- TASK DIRECTIONS
The lines to reproduce run from the one containing "You are a computer-use agent. 800x800 pixels." through the end of the records below. Reproduce them exactly and add nothing.

§ §

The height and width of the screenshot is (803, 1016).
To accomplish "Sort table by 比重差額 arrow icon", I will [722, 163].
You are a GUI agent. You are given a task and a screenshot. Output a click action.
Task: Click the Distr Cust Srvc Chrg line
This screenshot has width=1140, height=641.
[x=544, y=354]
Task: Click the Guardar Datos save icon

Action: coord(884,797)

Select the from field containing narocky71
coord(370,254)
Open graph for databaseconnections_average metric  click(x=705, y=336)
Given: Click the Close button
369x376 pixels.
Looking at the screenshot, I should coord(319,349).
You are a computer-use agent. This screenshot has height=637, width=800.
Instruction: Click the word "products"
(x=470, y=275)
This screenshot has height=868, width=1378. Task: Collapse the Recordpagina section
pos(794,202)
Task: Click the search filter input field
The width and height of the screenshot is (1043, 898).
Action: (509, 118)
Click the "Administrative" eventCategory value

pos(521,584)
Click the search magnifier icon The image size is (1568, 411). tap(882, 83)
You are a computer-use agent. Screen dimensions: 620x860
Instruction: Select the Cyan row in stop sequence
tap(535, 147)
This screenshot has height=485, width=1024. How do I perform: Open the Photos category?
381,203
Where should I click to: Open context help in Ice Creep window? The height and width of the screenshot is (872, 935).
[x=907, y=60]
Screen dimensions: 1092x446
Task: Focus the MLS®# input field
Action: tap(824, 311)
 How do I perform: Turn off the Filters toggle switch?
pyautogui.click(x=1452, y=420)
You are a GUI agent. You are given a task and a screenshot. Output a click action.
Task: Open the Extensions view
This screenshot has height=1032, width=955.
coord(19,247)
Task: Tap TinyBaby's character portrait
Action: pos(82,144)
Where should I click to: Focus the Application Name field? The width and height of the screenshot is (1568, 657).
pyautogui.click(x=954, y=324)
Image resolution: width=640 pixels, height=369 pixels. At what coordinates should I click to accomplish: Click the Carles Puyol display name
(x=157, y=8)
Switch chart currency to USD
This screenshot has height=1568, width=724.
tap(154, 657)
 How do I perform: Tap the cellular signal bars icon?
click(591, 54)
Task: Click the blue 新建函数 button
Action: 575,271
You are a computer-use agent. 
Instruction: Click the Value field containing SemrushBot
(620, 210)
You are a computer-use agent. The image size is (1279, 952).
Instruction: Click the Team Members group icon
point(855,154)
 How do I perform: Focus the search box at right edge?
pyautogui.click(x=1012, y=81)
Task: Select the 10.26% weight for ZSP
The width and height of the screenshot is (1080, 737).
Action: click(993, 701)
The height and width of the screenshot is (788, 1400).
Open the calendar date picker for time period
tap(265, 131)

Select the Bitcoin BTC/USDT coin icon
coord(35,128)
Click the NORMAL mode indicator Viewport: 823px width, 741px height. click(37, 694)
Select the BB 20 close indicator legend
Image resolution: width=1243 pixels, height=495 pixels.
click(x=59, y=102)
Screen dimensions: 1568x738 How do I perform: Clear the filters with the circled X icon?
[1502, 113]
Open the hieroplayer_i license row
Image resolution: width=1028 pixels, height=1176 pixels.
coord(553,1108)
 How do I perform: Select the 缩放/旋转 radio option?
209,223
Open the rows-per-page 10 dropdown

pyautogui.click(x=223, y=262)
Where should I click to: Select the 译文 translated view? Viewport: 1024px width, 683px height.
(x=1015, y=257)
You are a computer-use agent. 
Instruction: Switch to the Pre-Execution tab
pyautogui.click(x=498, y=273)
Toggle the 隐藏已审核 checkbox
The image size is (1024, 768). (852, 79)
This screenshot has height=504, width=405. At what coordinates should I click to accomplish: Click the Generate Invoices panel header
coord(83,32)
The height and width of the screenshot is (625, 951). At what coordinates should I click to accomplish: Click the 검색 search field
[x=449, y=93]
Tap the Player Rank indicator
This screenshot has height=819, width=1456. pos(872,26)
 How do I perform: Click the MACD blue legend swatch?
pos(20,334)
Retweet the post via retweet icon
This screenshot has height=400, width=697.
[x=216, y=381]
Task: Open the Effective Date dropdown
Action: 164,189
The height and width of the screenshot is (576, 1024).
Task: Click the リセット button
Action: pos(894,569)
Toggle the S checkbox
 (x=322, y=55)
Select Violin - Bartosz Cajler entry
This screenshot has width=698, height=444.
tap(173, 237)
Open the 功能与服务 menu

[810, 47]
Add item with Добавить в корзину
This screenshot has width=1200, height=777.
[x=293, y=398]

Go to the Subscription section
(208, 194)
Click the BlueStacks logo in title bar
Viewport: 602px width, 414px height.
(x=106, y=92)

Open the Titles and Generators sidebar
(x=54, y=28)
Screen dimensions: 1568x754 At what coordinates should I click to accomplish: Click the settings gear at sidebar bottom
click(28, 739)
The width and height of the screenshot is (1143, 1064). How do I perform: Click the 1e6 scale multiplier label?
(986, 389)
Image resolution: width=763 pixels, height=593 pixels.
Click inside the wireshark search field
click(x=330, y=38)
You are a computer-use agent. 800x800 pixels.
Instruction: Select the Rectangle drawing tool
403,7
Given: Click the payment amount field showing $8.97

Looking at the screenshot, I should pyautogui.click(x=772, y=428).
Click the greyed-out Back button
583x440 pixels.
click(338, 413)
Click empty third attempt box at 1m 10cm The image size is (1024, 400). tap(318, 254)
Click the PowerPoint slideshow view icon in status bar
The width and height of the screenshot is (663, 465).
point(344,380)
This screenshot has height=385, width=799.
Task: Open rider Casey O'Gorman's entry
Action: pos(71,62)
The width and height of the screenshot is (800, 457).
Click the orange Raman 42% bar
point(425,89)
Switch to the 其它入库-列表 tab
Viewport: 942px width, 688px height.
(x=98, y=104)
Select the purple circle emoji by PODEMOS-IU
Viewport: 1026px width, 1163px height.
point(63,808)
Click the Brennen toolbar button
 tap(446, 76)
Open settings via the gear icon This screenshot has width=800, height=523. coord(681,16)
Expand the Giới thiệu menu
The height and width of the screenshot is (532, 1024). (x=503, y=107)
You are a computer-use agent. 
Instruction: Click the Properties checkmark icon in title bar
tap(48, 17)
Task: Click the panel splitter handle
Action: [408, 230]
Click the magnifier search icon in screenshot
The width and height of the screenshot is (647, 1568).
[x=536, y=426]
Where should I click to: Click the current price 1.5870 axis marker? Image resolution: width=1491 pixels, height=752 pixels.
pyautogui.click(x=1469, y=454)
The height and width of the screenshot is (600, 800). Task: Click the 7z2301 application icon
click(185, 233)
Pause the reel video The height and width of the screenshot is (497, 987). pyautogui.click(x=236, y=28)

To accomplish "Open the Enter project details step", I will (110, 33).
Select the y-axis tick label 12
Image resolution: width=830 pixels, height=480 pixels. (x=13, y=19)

§ §

- RESPONSE TO THIS TASK
You are a computer-use agent. 800x800 pixels.
Instruction: Select the Rectangle drawing tool
403,7
Given: Click the payment amount field showing $8.97

Looking at the screenshot, I should pyautogui.click(x=772, y=428).
Click the greyed-out Back button
583x440 pixels.
click(338, 413)
Click empty third attempt box at 1m 10cm The image size is (1024, 400). tap(318, 254)
Click the PowerPoint slideshow view icon in status bar
The width and height of the screenshot is (663, 465).
point(344,380)
This screenshot has height=385, width=799.
Task: Open rider Casey O'Gorman's entry
Action: pos(71,62)
The width and height of the screenshot is (800, 457).
Click the orange Raman 42% bar
point(425,89)
Switch to the 其它入库-列表 tab
Viewport: 942px width, 688px height.
(x=98, y=104)
Select the purple circle emoji by PODEMOS-IU
Viewport: 1026px width, 1163px height.
point(63,808)
Click the Brennen toolbar button
 tap(446, 76)
Open settings via the gear icon This screenshot has width=800, height=523. coord(681,16)
Expand the Giới thiệu menu
The height and width of the screenshot is (532, 1024). (x=503, y=107)
You are a computer-use agent. 
Instruction: Click the Properties checkmark icon in title bar
tap(48, 17)
Task: Click the panel splitter handle
Action: [408, 230]
Click the magnifier search icon in screenshot
The width and height of the screenshot is (647, 1568).
[x=536, y=426]
Where should I click to: Click the current price 1.5870 axis marker? Image resolution: width=1491 pixels, height=752 pixels.
pyautogui.click(x=1469, y=454)
The height and width of the screenshot is (600, 800). Task: Click the 7z2301 application icon
click(185, 233)
Pause the reel video The height and width of the screenshot is (497, 987). pyautogui.click(x=236, y=28)

To accomplish "Open the Enter project details step", I will (110, 33).
Select the y-axis tick label 12
Image resolution: width=830 pixels, height=480 pixels. (x=13, y=19)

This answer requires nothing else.